What you should do =>
Reproduce each line of the listing exactly.

Information shown =>
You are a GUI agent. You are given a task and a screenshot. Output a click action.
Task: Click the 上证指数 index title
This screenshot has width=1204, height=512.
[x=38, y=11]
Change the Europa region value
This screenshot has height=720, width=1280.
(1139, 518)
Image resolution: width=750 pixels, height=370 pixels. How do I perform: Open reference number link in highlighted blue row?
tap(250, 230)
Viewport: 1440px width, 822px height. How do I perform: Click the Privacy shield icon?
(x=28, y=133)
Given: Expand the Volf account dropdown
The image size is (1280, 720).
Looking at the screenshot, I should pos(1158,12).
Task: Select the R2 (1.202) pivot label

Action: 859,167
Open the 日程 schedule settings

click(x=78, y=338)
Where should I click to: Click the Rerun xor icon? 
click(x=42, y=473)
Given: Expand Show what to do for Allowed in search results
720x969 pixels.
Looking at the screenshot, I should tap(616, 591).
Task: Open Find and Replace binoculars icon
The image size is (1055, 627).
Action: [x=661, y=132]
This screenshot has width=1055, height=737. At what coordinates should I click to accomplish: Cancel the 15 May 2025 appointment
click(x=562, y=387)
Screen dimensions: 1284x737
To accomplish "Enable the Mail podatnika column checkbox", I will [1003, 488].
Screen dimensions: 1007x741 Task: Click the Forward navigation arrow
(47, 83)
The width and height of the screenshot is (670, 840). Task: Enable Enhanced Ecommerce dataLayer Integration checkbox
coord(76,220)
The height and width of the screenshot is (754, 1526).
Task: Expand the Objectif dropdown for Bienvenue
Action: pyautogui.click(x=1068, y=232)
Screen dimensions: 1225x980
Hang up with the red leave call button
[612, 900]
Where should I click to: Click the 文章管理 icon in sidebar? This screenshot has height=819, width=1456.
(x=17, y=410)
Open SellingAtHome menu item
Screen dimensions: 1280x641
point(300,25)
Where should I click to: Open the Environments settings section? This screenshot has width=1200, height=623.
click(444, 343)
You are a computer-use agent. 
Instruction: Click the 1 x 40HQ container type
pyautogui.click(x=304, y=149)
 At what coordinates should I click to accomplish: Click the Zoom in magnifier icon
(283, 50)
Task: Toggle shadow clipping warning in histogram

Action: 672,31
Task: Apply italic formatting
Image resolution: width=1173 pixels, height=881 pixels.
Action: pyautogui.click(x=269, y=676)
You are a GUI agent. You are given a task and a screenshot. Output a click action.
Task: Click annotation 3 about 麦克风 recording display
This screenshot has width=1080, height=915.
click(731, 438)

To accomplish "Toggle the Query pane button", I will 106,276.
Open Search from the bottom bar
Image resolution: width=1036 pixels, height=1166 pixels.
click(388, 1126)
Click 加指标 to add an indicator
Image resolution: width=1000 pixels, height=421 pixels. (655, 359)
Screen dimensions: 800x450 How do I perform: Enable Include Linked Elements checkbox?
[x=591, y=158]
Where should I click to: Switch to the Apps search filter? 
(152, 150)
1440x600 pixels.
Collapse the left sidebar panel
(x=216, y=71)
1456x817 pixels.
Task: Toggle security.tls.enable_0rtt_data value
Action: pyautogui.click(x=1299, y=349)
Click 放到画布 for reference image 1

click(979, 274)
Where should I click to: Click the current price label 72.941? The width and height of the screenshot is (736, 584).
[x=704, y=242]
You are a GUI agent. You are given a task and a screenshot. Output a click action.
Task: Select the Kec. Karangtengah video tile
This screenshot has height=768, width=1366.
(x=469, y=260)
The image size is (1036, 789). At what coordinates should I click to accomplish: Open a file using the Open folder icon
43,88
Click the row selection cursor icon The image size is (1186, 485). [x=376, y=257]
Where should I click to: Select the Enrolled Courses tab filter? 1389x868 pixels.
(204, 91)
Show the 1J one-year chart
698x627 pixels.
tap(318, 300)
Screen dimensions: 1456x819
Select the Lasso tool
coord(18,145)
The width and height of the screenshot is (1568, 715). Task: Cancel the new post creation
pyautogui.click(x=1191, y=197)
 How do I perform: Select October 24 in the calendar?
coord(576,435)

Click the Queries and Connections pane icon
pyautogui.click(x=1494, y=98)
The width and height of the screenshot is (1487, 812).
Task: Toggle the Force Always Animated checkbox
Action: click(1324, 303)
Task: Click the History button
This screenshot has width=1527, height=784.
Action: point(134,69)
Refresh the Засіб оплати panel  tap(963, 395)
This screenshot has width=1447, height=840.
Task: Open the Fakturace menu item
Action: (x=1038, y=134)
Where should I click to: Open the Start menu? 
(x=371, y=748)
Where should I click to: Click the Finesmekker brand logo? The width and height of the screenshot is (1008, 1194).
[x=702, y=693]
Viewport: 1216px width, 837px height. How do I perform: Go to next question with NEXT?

Task output =>
You are a GUI agent. You are given a task and a screenshot. Output a click action.
Task: Click the 上证指数 index title
This screenshot has width=1204, height=512.
[x=38, y=11]
Change the Europa region value
This screenshot has height=720, width=1280.
(1139, 518)
Image resolution: width=750 pixels, height=370 pixels. How do I perform: Open reference number link in highlighted blue row?
tap(250, 230)
Viewport: 1440px width, 822px height. How do I perform: Click the Privacy shield icon?
(x=28, y=133)
Given: Expand the Volf account dropdown
The image size is (1280, 720).
Looking at the screenshot, I should pos(1158,12).
Task: Select the R2 (1.202) pivot label

Action: 859,167
Open the 日程 schedule settings

click(x=78, y=338)
Where should I click to: Click the Rerun xor icon? 
click(x=42, y=473)
Given: Expand Show what to do for Allowed in search results
720x969 pixels.
Looking at the screenshot, I should tap(616, 591).
Task: Open Find and Replace binoculars icon
The image size is (1055, 627).
Action: [x=661, y=132]
This screenshot has width=1055, height=737. At what coordinates should I click to accomplish: Cancel the 15 May 2025 appointment
click(x=562, y=387)
Screen dimensions: 1284x737
To accomplish "Enable the Mail podatnika column checkbox", I will [1003, 488].
Screen dimensions: 1007x741 Task: Click the Forward navigation arrow
(47, 83)
The width and height of the screenshot is (670, 840). Task: Enable Enhanced Ecommerce dataLayer Integration checkbox
coord(76,220)
The height and width of the screenshot is (754, 1526).
Task: Expand the Objectif dropdown for Bienvenue
Action: pyautogui.click(x=1068, y=232)
Screen dimensions: 1225x980
Hang up with the red leave call button
[612, 900]
Where should I click to: Click the 文章管理 icon in sidebar? This screenshot has height=819, width=1456.
(x=17, y=410)
Open SellingAtHome menu item
Screen dimensions: 1280x641
point(300,25)
Where should I click to: Open the Environments settings section? This screenshot has width=1200, height=623.
click(444, 343)
You are a computer-use agent. 
Instruction: Click the 1 x 40HQ container type
pyautogui.click(x=304, y=149)
 At what coordinates should I click to accomplish: Click the Zoom in magnifier icon
(283, 50)
Task: Toggle shadow clipping warning in histogram

Action: 672,31
Task: Apply italic formatting
Image resolution: width=1173 pixels, height=881 pixels.
Action: pyautogui.click(x=269, y=676)
You are a GUI agent. You are given a task and a screenshot. Output a click action.
Task: Click annotation 3 about 麦克风 recording display
This screenshot has width=1080, height=915.
click(731, 438)

To accomplish "Toggle the Query pane button", I will 106,276.
Open Search from the bottom bar
Image resolution: width=1036 pixels, height=1166 pixels.
click(388, 1126)
Click 加指标 to add an indicator
Image resolution: width=1000 pixels, height=421 pixels. (655, 359)
Screen dimensions: 800x450 How do I perform: Enable Include Linked Elements checkbox?
[x=591, y=158]
Where should I click to: Switch to the Apps search filter? 
(152, 150)
1440x600 pixels.
Collapse the left sidebar panel
(x=216, y=71)
1456x817 pixels.
Task: Toggle security.tls.enable_0rtt_data value
Action: pyautogui.click(x=1299, y=349)
Click 放到画布 for reference image 1

click(979, 274)
Where should I click to: Click the current price label 72.941? The width and height of the screenshot is (736, 584).
[x=704, y=242]
You are a GUI agent. You are given a task and a screenshot. Output a click action.
Task: Select the Kec. Karangtengah video tile
This screenshot has height=768, width=1366.
(x=469, y=260)
The image size is (1036, 789). At what coordinates should I click to accomplish: Open a file using the Open folder icon
43,88
Click the row selection cursor icon The image size is (1186, 485). [x=376, y=257]
Where should I click to: Select the Enrolled Courses tab filter? 1389x868 pixels.
(204, 91)
Show the 1J one-year chart
698x627 pixels.
tap(318, 300)
Screen dimensions: 1456x819
Select the Lasso tool
coord(18,145)
The width and height of the screenshot is (1568, 715). Task: Cancel the new post creation
pyautogui.click(x=1191, y=197)
 How do I perform: Select October 24 in the calendar?
coord(576,435)

Click the Queries and Connections pane icon
pyautogui.click(x=1494, y=98)
The width and height of the screenshot is (1487, 812).
Task: Toggle the Force Always Animated checkbox
Action: click(1324, 303)
Task: Click the History button
This screenshot has width=1527, height=784.
Action: point(134,69)
Refresh the Засіб оплати panel  tap(963, 395)
This screenshot has width=1447, height=840.
Task: Open the Fakturace menu item
Action: (x=1038, y=134)
Where should I click to: Open the Start menu? 
(x=371, y=748)
Where should I click to: Click the Finesmekker brand logo? The width and height of the screenshot is (1008, 1194).
[x=702, y=693]
Viewport: 1216px width, 837px height. How do I perform: Go to next question with NEXT?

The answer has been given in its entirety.